La découverte inquiétante
Le refuge mal configuré. Le 13 juillet 2026, la CISA, l’agence de cybersécurité et de sécurité des infrastructures des États-Unis, a lancé une alerte concernant des acteurs liés à la sécurité russe. Ces individus exploitent des routeurs vulnérables ou mal configurés à travers le monde. Cette activité a déjà permis de compromettre des réseaux dans divers secteurs critiques. L’avertissement a été émis en collaboration avec des organismes de surveillance de pays comme l’Australie, le Danemark, la Nouvelle-Zélande et le Royaume-Uni.
Un masquage par proxy
Une identité usurpée. Les attaquants n’ont pas seulement pour objectif de contrôler le routeur, mais de l’utiliser comme point intermédiaire pour d’autres opérations. Lorsque le trafic passe par un routeur situé chez un particulier, il peut sembler provenir d’un utilisateur légitime. Ce système est connu sous le nom de proxy résidentiel, rendant ainsi difficile pour les défenses d’une organisation de distinguer une connexion normale d’une activité malveillante.
Les étapes du traçage
Une recherche active sur Internet. Pour localiser de nouveaux dispositifs, les cybercriminels parcourent des plages d’adresses IP à la recherche de routeurs avec des agents SNMP actifs. Le danger surgit lorsque ce service est exposé et qu’il accepte des identifiants standards ou ceux fournis par défaut. Dans ces cas, l’appareil peut répondre à une requête comme s’il s’agissait d’un utilisateur autorisé.

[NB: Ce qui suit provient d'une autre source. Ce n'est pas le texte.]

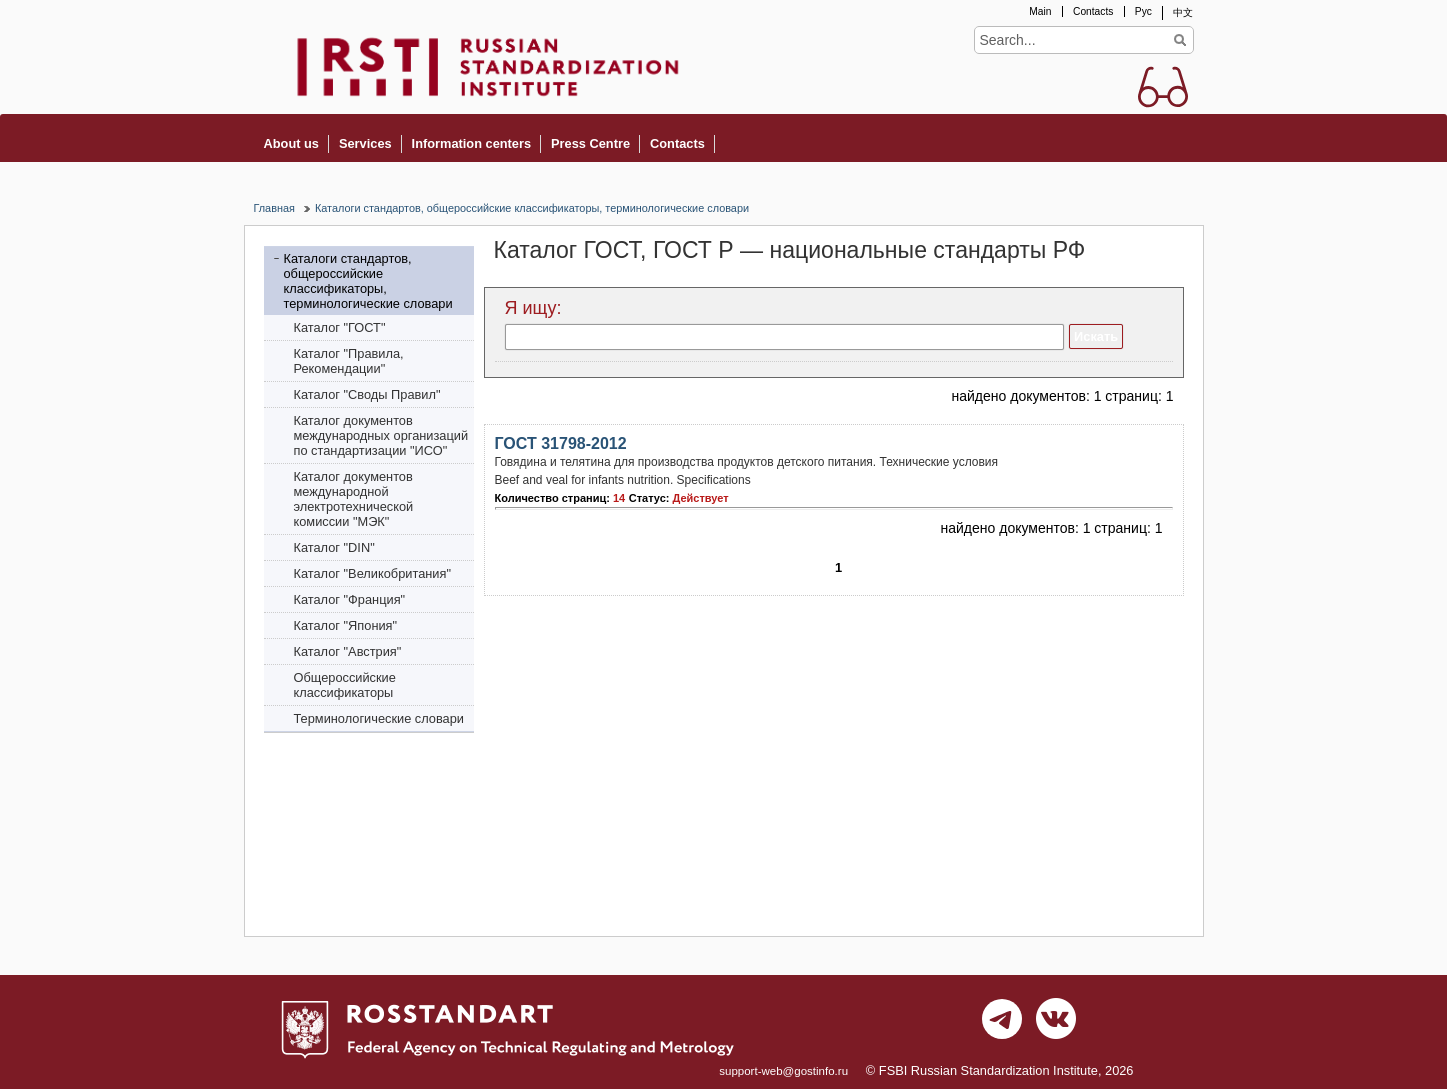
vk (1056, 1024)
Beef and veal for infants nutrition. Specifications (623, 480)
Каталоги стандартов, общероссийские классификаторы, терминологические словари (532, 208)
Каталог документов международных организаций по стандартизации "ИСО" (381, 435)
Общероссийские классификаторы (345, 685)
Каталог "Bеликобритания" (372, 573)
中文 (1183, 12)
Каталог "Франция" (350, 599)
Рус (1143, 11)
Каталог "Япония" (346, 625)
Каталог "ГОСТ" (340, 327)
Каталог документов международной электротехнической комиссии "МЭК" (354, 499)
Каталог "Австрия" (348, 651)
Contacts (1093, 11)
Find (1180, 40)
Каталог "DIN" (334, 547)
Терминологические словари (379, 718)
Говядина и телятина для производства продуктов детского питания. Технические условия (747, 462)
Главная (274, 208)
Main (1040, 11)
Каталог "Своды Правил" (367, 394)
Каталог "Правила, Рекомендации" (349, 361)
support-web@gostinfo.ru (783, 1071)
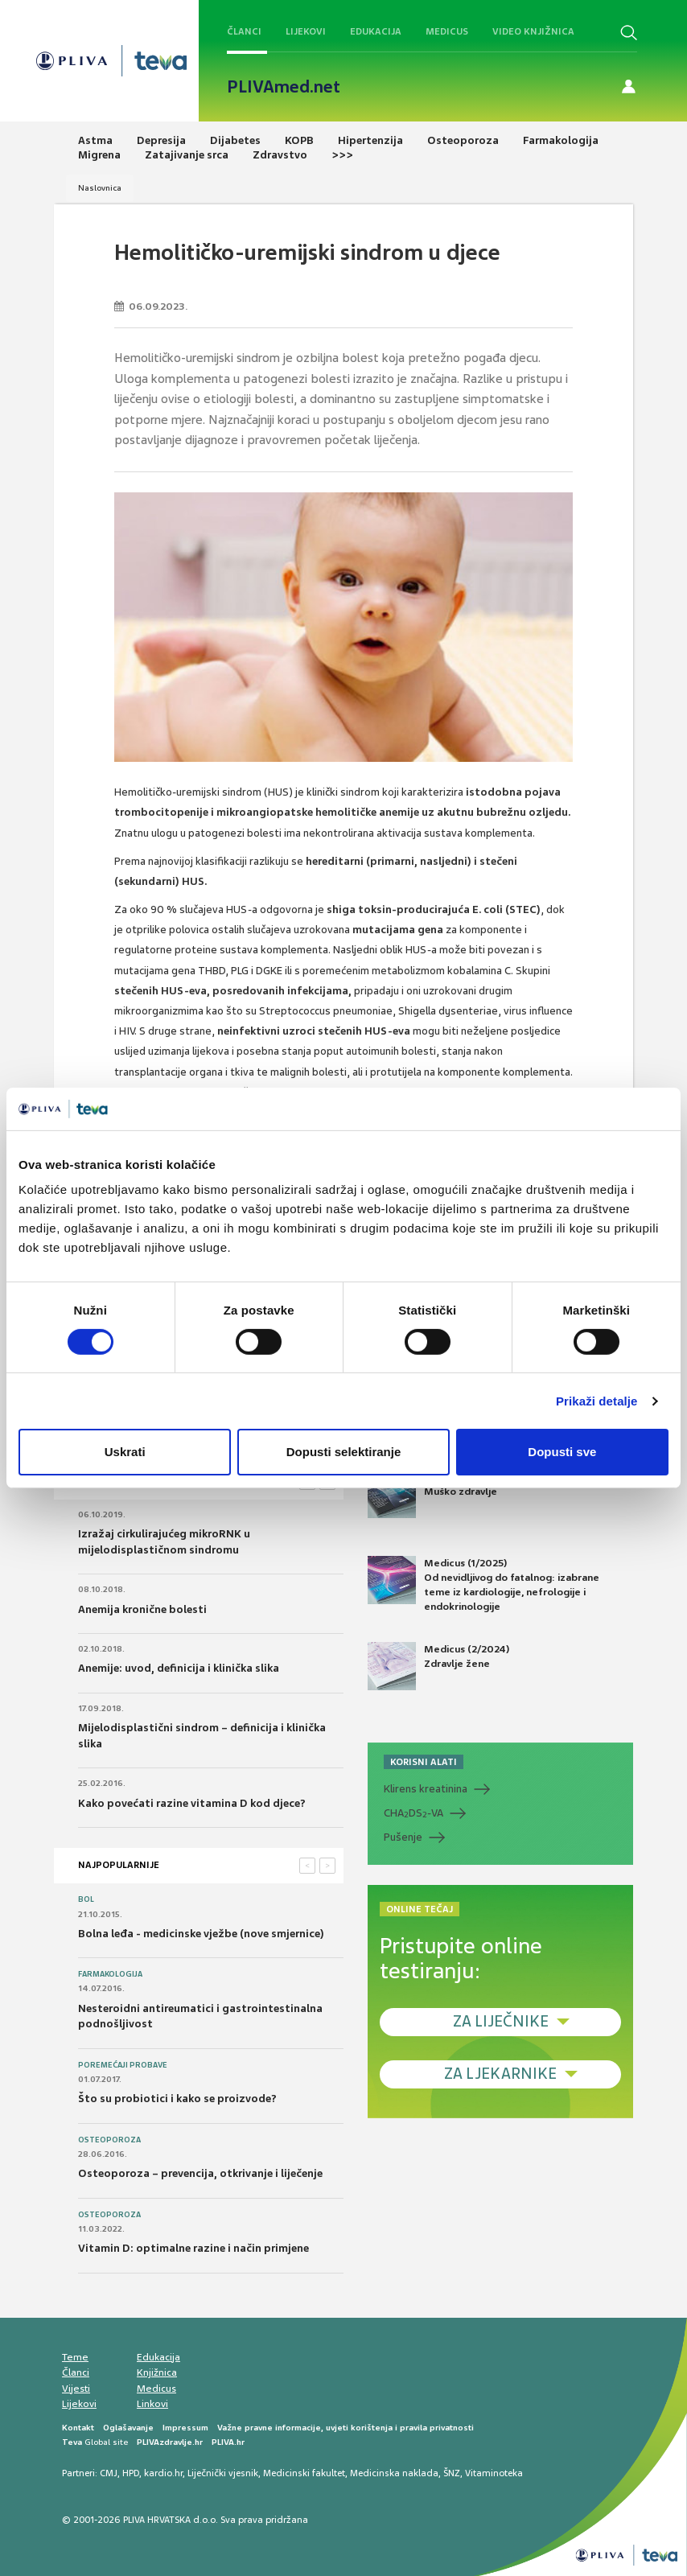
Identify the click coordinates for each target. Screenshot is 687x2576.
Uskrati (125, 1452)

De victime à outil d’attaque. Trouver un routeur vulnérable ne suffit pas. Selon la CISA, les acteurs envoient un trafic malveillant avec des adresses IP usurpées et exploitent les failles de configuration pour implanter des malwares sur le dispositif. De plus, cette exploitation s’effectue depuis d’autres réseaux de routeurs compromis, créant un cycle d’attaques où chaque appareil infecté participe à la recherche de nouvelles cibles.
Une menace difficile à éradiquer
Des connexions trompeuses. Une fois intégré à ces réseaux de machines, le routeur agit comme un point de sortie. Ainsi, la connexion semble provenir d’une adresse IP normale, rendant plus compliqué le travail des analystes tentant de suivre la trace des attaques. Cela accroît les chances de succès des cybercriminels et leur permet de mener des actions contre des secteurs stratégiques tels que les communications, la défense, et les services financiers.
Des recommandations pour une meilleure sécurité
Fermer les portes d’accès. La CISA recommande de désactiver les versions SNMP 1 et 2, qui ne protègent pas les mots de passe, et d’utiliser SNMP 3 uniquement lorsque nécessaire. Si ce protocole n’est pas utilisé pour gérer le réseau, la solution la plus sûre reste de le désactiver totalement. Par ailleurs, il est conseillé de désactiver Cisco Smart Install, de changer les identifiants faibles, de mettre à jour le firmware et de limiter l’utilisation d’autres protocoles réseau superflus. Bien que le routeur puisse passer inaperçu pendant des années, il est crucial de ne pas le laisser fonctionner sans maintenance appropriée.